El pueblo entero de Zamora que se vendió por el precio de un piso: 44 viviendas, una iglesia, un antiguo cuartel de la Guardia Civil y dos piscinas
Detrás de aquella venta había mucho más que un precio llamativo: un antiguo poblado levantado junto a una presa en uno de los paisajes más espectaculares del oeste peninsular.

La sorprendente historia del pueblo que se vendió por el precio de un piso / Wikimedia Commons / Balles2601
Un pueblo entero por el precio de un piso parecía una broma cuando salto la noticia en 2022. Pero Salto de Castro existía de verdad. En plena provincia de Zamora, muy cerca de la frontera con Portugal, salía al mercado un antiguo poblado con 44 viviendas, una iglesia, un antiguo cuartel de la Guardia Civil, un bar y dos piscinas por unos 260.000 euros, una cantidad similar a la que cuesta un piso en muchas ciudades españolas.
Durante semanas, periódicos y televisiones de medio mundo hablaron de aquella venta insólita. Sin embargo, el verdadero interés de Salto de Castro no estaba en la cifra que aparecía en los titulares. Lo llamativo era descubrir por qué aquel pueblo había llegado a construirse en un lugar tan aislado y había acabado quedándose sin vecinos.

Una de las provincias que más secretos esconde: por su belleza, por sus rincones mágicos y por ser la sede de algunos de los parajes más bellos de España. /
Un pueblo construido para levantar una presa
Salto de Castro nació a mediados del siglo XX, cuando la construcción de grandes infraestructuras hidroeléctricas obligaba a desplazar durante años a centenares de trabajadores. En lugar de levantar campamentos provisionales, las compañías eléctricas optaban por crear auténticos pueblos donde pudieran instalarse los empleados junto a sus familias.
Así ocurrió en este rincón de Zamora. Poco a poco fueron apareciendo las viviendas, la iglesia, el cuartel de la Guardia Civil, el bar y los espacios destinados al ocio. En verano, las piscinas se llenaban de niños mientras los trabajadores terminaban la jornada en la central. El pueblo tenía todo lo necesario para funcionar por su cuenta en un territorio donde los núcleos habitados quedaban muy lejos.

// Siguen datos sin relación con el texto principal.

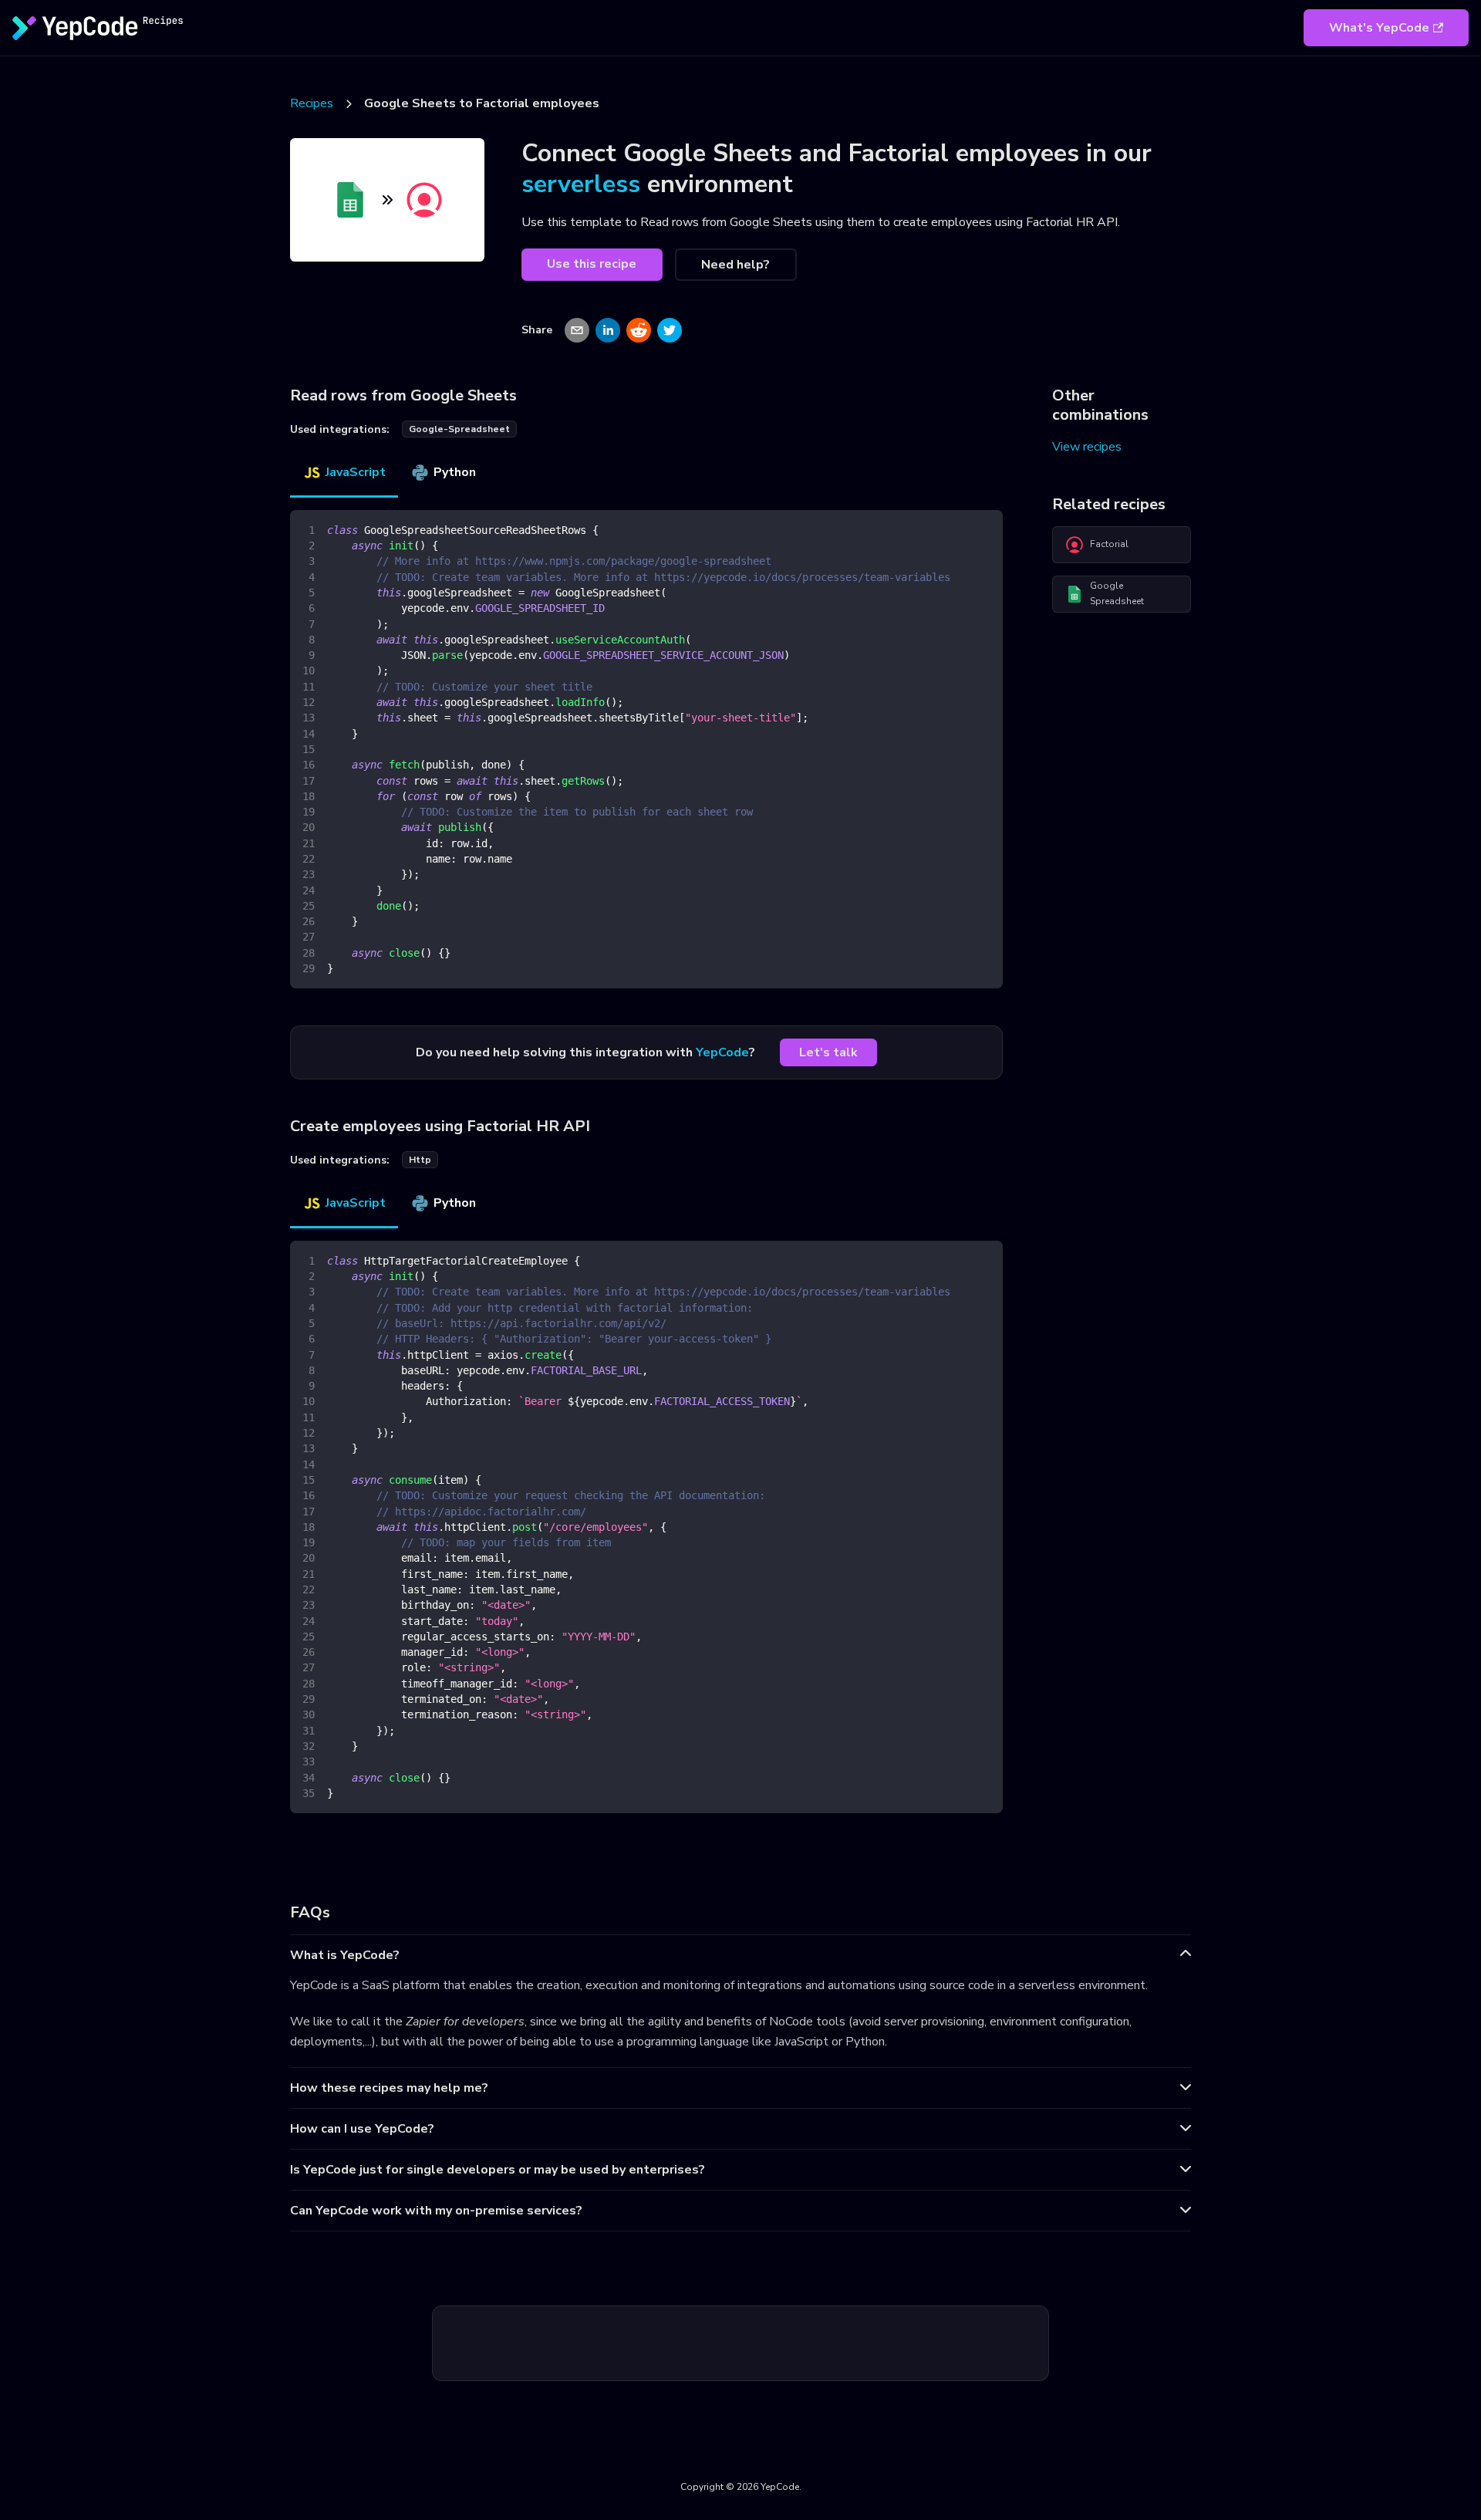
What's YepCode (1379, 27)
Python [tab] (455, 472)
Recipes (311, 103)
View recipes (1087, 446)
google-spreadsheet (459, 429)
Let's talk (828, 1052)
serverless (580, 184)
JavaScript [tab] (356, 472)
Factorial (1109, 544)
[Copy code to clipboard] (984, 529)
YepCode (722, 1052)
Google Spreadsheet (1117, 593)
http (420, 1160)
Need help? (735, 264)
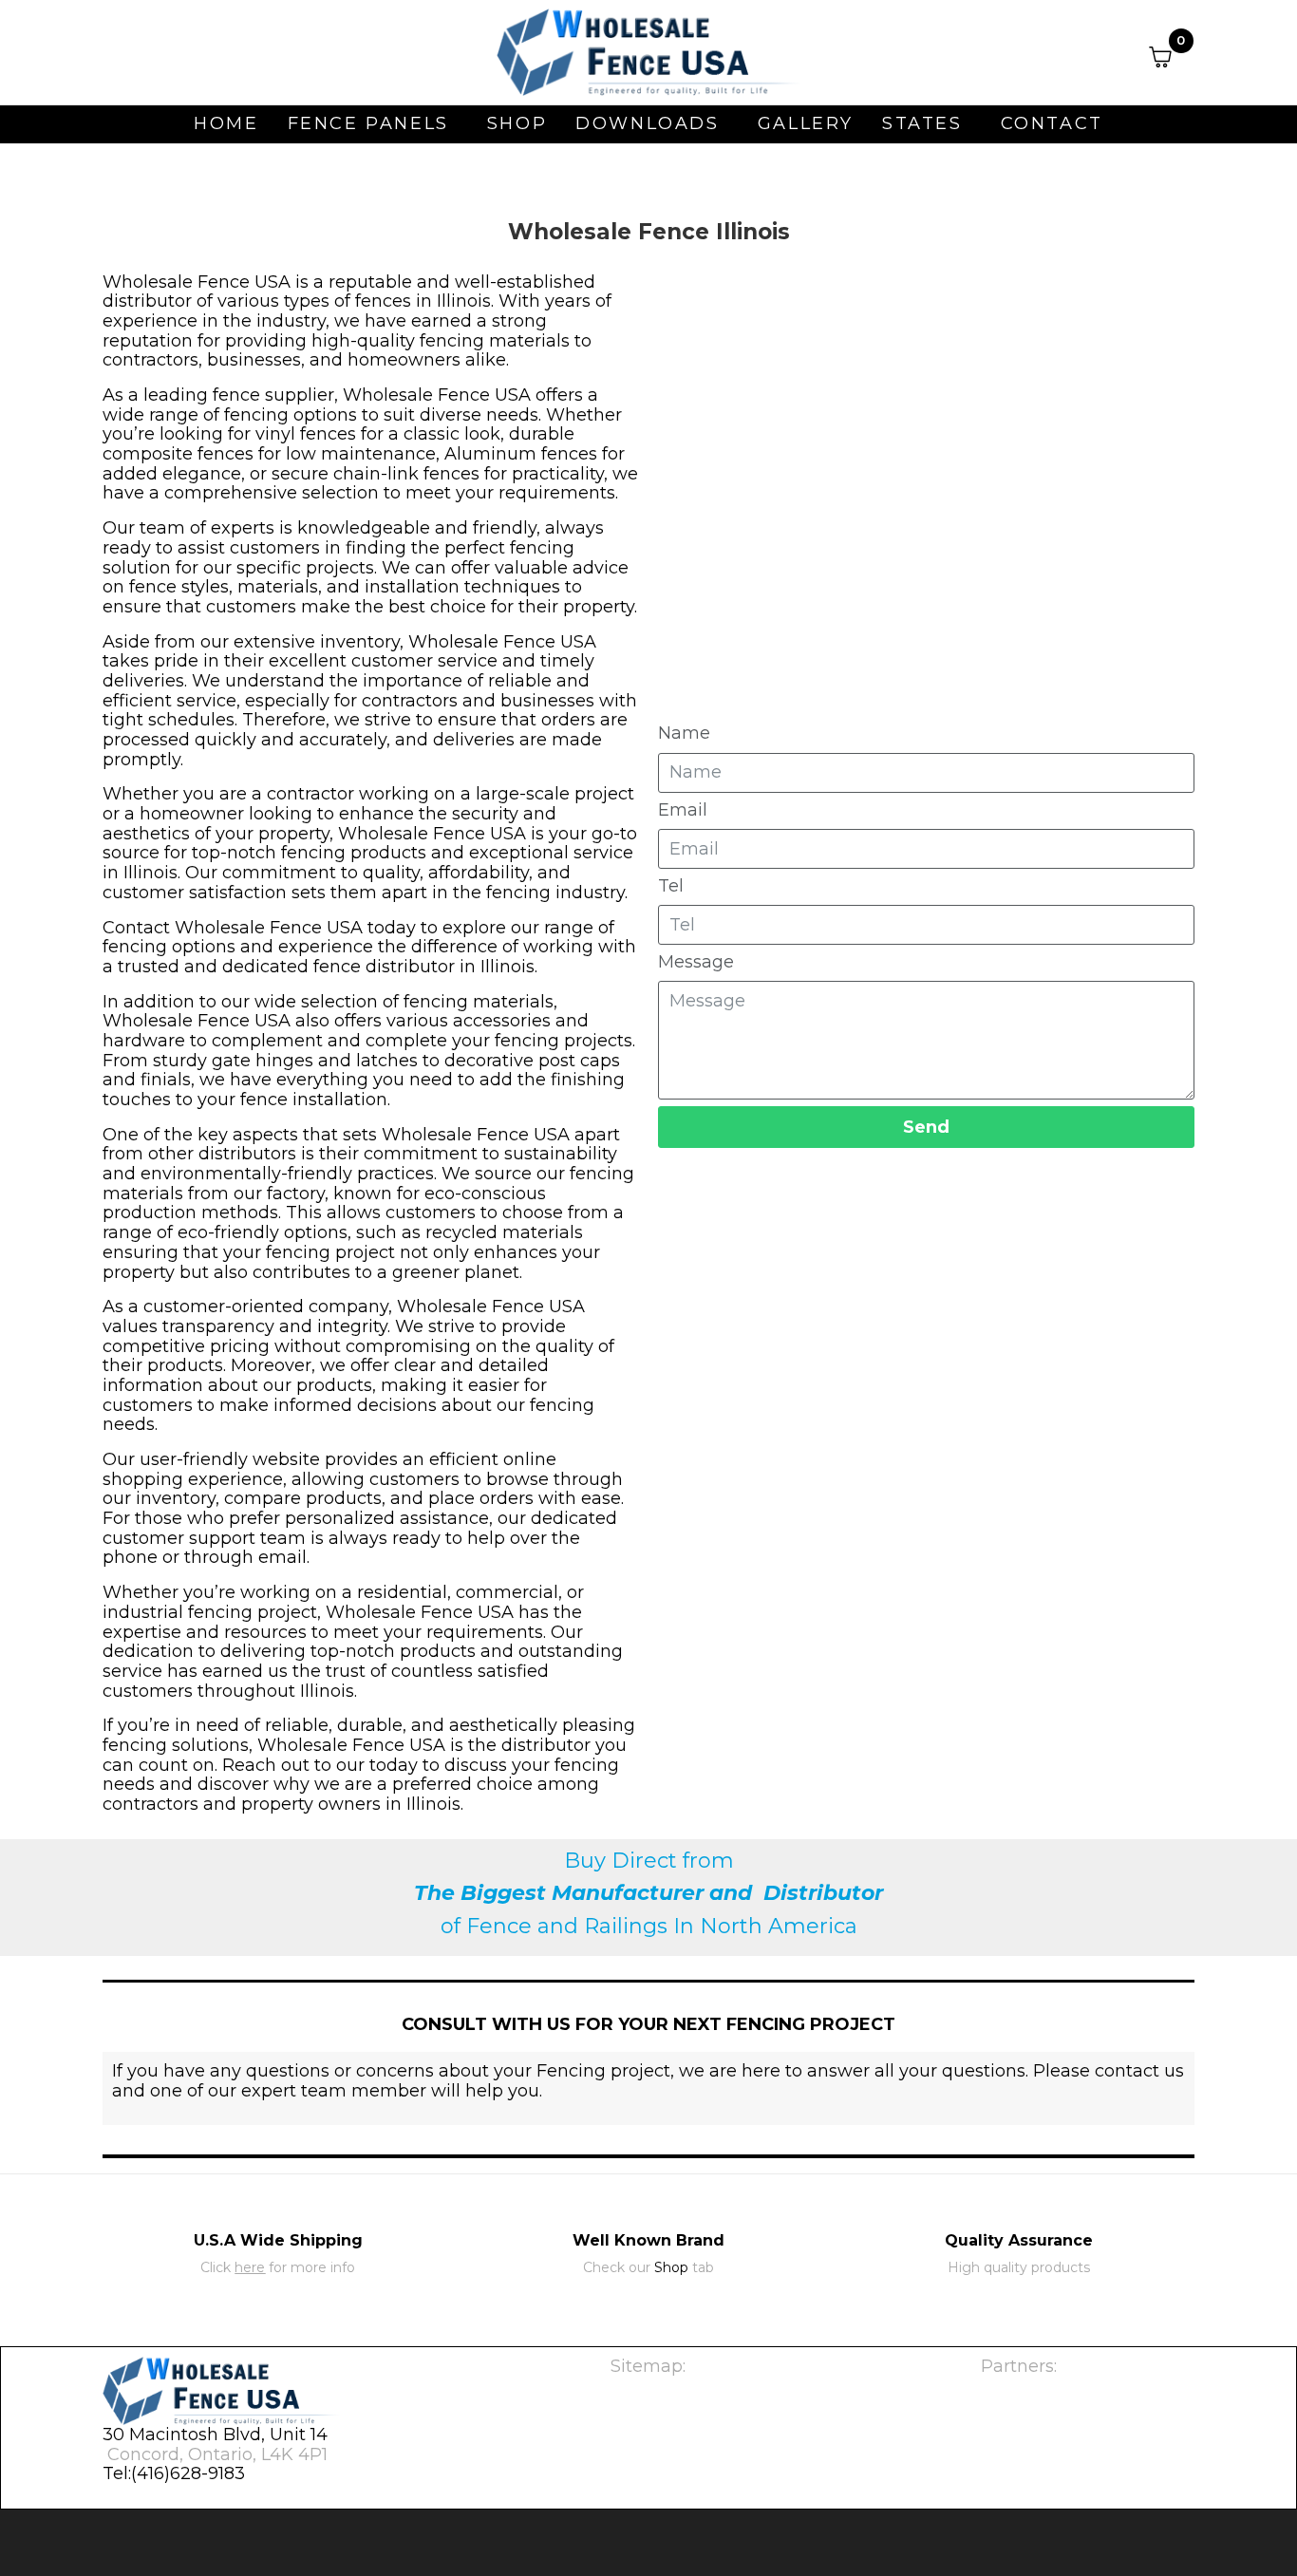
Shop (517, 123)
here (250, 2267)
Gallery (806, 123)
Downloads (647, 123)
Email (682, 809)
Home (226, 123)
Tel (671, 885)
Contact (1052, 123)
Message (696, 961)
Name (684, 733)
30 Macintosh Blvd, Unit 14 (215, 2434)
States (922, 123)
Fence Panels (368, 123)
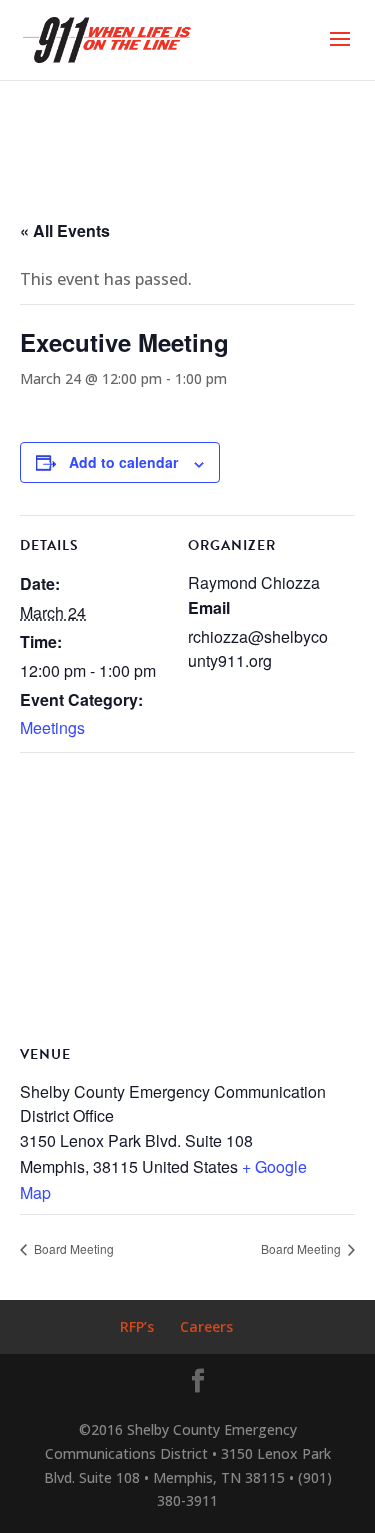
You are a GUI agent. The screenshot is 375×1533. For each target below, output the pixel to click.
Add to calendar (123, 462)
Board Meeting (72, 1248)
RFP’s (137, 1326)
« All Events (65, 230)
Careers (206, 1326)
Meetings (52, 727)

Capilla de Salto de Castro / Wikimedia Commons / Ramajero
La actividad se mantuvo durante décadas, pero el avance tecnológico cambió por completo la situación, ya que las centrales necesitaron cada vez menos personal permanente y muchas familias fueron marchándose. Las persianas empezaron a bajar una tras otra hasta que Salto de Castro terminó prácticamente vacío. Y aunque quedase abandonado, es fácil imaginar cómo era la vida allí, pues casi todos los edificios siguen en pie y parece que la gente acabase de irse.
De un pueblo olvidado a un fenómeno internacional
La noticia de la venta dio la vuelta al mundo por una razón muy sencilla: pocas veces aparece la oportunidad de comprar un pueblo entero. El precio inicial de unos 260.000 euros despertó el interés de compradores de distintos países porque, a día de hoy, por esa cantidad se puede comprar como mucho un piso de tamaño medio en algunas ciudades de nuestro país.
Finalmente, el poblado fue adquirido por 310.000 euros a principios de 2025 por un empresario estadounidense con la intención de impulsar un proyecto turístico que permitiera recuperar parte de las viviendas y devolver actividad a un lugar que llevaba años sin vecinos. Junto a su esposa, fueron las primeras personas en empadronarse en la localidad en los últimos 20 años.
Pese a la compra, el futuro de Salto de Castro todavía está por escribirse, ya que una rehabilitación de estas dimensiones exige mucho tiempo e inversión. Eso sí, la operación consiguió algo que parecía imposible unos años antes: poner de nuevo este pequeño rincón de Zamora en el mapa.
Uno de los paisajes más espectaculares de Zamora

El poblado se encuentra dentro del entorno de los Arribes del Duero / Wikimedia Commons / Antramir
Cuando Salto de Castro salió al mercado, muchos descubrieron por primera vez dónde estaba situado. El poblado se encuentra dentro del entorno de los Arribes del Duero, donde el río ha excavado profundos cañones que marcan la frontera entre España y Portugal. Las carreteras que llegan hasta aquí atraviesan un paisaje de dehesas, barrancos y miradores desde los que el Duero aparece cientos de metros más abajo. Probablemente no sea el escenario que imaginas cuando piensas en Castilla y León, y es por eso que es aún más sorprendente.